Isiah Reyes, El Vaquero Staff Writer

L.A. Times book critic David Ulin read passages from “Cape Cod Noir,” a collection of stories that blur the line between memory and imagination while exploring the deep and inner workings of the human mind.

The presentation was held Wednesday in Kreider Hall as part of the Los Angeles Writers Series. The anthology contains 13 dark and sinister stories. Ulin is the editor for this particular anthology.

He said he chose Cape Cod because it goes against the stereotype that noir stories take place in cities and are built around crime.

“I’m always interested in the moment when writers and readers take what we expect and blow it up,” said Ulin.

He added that Cape Cod is the opposite of edgy because it’s mostly a vacation spot and that noir is mostly about desperation and daily life, which can take place anywhere.

Though not always the case, noir fiction is a style of writing that usually features a hardboiled detective investigating crime scenes. It emerged in films from the 1940s and 1950s after the Great Depression, where dramatic lighting and voice over narration became trademarks of the style.

Ulin’s story in the anthology is “La Jetée,” a name he borrowed from a 1962 French science fiction film by Chris Marker. Ulin said that the significant amount of downsizing in the L.A. Times staff was the inspiration behind his story. He wanted to write about someone losing a job and what that might generate.

As the protagonist in his story is fired from his job and he clears his desk, the story reads:
“Standing on a jetty, watching the sky grow pale and silver pink at sunset, he drifted back to that moment, emptying his drawers into the trash can, realizing that nothing he gathered in the last 5 years, nothing he accumulated, meant anything at all.”

Another story in the anthology is “Nineteen Snapshots of Dennisport” by Paul Tremblay. Ulin said the story is about a man who looks back on 19 snapshots he took on a vacation, and by looking at the photos he begins to unravel a family mystery. Another story takes place in the 18th Century and is considered to be “Colonial noir.”

The stories all take place in a different part of Cape Cod. The book is part of the Akashic Books Noir Series, which began in 2004. Each book is set in a unique location within the city chosen for the book.

Midway through the reading, Ulin began to answer questions from the audience. He was asked how he frames his stories.

“I plan out as little as I can possibly get away with because I hate planning things out,” said Ulin. He admitted that he “sucks” at writing dialogue and is more interested in the line between memory and imagination and what goes inside a person’s head.

On the topic of the digital revolution and how that affects paperback books, Ulin said he is in favor of reading books on electronic devices, but adds that it is “a great lie” that print will disappear. He believes digital and print editions of books will coexist because they each offer something the other doesn’t.

Ulin then moved on and talked about his history with writing. He said he wanted to be a writer since he was 7.

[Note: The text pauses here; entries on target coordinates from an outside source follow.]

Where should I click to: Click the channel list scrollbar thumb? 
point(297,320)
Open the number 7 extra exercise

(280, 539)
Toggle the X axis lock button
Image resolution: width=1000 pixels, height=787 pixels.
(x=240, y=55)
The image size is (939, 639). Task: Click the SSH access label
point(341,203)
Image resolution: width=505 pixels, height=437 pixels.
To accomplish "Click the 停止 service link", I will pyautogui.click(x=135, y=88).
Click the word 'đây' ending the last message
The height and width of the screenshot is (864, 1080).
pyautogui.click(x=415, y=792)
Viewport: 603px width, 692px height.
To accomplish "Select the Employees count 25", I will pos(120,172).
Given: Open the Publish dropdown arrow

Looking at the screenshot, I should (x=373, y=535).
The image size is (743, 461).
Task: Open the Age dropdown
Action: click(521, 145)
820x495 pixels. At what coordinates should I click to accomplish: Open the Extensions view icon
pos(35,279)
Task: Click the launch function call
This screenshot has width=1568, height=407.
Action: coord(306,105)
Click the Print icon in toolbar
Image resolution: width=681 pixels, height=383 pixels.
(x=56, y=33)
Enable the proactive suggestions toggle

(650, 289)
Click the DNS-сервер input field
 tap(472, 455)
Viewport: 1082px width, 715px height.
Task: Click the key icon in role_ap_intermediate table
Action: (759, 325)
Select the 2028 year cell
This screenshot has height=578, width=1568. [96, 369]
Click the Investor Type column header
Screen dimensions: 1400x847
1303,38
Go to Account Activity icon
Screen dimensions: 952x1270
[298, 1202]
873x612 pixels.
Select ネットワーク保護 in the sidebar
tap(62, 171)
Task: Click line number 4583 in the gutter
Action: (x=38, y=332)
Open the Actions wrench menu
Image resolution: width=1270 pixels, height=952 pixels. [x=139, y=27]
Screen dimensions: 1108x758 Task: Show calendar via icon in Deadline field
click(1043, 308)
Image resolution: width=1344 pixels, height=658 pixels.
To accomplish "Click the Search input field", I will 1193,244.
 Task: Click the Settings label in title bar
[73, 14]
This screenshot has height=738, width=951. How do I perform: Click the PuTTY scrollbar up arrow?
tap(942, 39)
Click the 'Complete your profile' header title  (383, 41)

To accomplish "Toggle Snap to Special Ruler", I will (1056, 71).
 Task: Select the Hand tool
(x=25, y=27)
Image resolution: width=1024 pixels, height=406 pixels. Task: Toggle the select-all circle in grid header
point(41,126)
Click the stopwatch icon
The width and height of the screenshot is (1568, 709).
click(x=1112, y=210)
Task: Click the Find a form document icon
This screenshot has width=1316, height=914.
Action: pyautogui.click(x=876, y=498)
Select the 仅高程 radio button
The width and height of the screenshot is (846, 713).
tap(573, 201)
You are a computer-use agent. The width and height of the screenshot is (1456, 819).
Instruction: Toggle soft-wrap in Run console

“What got me into writing is that I didn’t realize how hard it was,” Ulin said. He added sarcastically, “I was addicted to it before I realized it was going to ruin my life.”

This is the fourth year of the bi-annual reading series. GCC English instructors Jocelyn Heaney and Claire Phillips are both founders and coordinators of the reading series.

“Students love it,” said Phillips. “They love meeting authors for the first time, they like the material, they love the books … they like writing the papers. It’s demystifying and they like the tips on writing.”

Phillips said she chose Ulin for the reading series because of his knowledge and understanding of noir and because the genre reflects today’s society.

“These are very noir times,” said Phillips. “There’s a lot of desperation in the economy. It’s really good to discuss right now.”

Ulin is the author of “The Lost Art of Reading: Why Books Matter in a Distracted Time” and “The Myth of Solid Ground: Earthquakes, Prediction, and the Fault Line Between Reason and Faith,” selected as a best book of 2004 by the Chicago Tribune and the San Francisco Chronicle.

He was awarded a 2010 Southern California Independent Booksellers Association/Glenn Goldman Book Award for his work on “Los Angeles: Portrait of a City.”